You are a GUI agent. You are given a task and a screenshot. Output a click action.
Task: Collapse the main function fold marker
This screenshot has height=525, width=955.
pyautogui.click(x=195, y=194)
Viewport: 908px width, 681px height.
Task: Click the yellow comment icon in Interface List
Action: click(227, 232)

****************

» Your instructions
Every word of every entry must be returned as it appears.

» Solved problem
You are a GUI agent. You are given a task and a screenshot. Output a click action.
Task: Collapse the main function fold marker
This screenshot has height=525, width=955.
pyautogui.click(x=195, y=194)
Viewport: 908px width, 681px height.
Task: Click the yellow comment icon in Interface List
Action: click(227, 232)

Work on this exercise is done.